Collected data:
········
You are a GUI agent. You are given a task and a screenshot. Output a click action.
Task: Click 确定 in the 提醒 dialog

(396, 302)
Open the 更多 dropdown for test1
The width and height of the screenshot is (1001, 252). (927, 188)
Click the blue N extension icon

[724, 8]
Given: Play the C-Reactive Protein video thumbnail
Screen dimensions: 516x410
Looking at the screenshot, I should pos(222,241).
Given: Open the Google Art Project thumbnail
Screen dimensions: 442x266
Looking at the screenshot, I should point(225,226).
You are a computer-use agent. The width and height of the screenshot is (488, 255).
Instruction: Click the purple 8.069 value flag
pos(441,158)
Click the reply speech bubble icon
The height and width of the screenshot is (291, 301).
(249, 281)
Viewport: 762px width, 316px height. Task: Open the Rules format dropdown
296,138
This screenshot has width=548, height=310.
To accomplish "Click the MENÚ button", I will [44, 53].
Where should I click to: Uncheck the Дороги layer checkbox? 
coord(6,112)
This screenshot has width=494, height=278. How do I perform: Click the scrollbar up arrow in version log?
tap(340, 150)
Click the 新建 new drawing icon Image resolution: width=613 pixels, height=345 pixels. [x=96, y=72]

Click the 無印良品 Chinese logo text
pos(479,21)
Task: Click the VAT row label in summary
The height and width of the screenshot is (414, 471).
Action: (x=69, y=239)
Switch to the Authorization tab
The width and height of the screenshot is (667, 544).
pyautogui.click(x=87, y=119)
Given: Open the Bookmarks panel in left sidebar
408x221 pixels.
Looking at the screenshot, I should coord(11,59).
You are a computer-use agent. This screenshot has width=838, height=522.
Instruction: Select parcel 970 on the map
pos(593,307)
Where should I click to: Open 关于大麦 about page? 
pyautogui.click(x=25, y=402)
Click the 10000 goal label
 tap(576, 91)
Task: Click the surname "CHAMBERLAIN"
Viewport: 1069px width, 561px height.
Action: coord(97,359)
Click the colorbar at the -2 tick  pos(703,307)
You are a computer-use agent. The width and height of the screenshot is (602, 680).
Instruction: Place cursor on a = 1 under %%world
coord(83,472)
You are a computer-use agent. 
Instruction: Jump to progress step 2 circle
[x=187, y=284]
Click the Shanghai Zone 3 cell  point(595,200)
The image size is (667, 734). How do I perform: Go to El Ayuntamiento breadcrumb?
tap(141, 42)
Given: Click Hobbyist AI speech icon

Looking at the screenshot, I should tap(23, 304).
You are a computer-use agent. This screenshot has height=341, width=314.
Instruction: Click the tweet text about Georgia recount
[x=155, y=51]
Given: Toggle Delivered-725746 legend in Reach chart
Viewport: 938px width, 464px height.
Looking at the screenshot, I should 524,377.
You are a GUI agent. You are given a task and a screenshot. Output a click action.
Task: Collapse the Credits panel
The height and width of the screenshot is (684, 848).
········
About this exercise. Using the data above, transcribe the lines that run from the line with "Instruction: Select parcel 970 on the map" to the line with "Click the Shanghai", both ends kept, and output nothing else.

Output of the task.
Instruction: Select parcel 970 on the map
pos(593,307)
Where should I click to: Open 关于大麦 about page? 
pyautogui.click(x=25, y=402)
Click the 10000 goal label
 tap(576, 91)
Task: Click the surname "CHAMBERLAIN"
Viewport: 1069px width, 561px height.
Action: coord(97,359)
Click the colorbar at the -2 tick  pos(703,307)
You are a computer-use agent. The width and height of the screenshot is (602, 680).
Instruction: Place cursor on a = 1 under %%world
coord(83,472)
You are a computer-use agent. 
Instruction: Jump to progress step 2 circle
[x=187, y=284]
Click the Shanghai Zone 3 cell  point(595,200)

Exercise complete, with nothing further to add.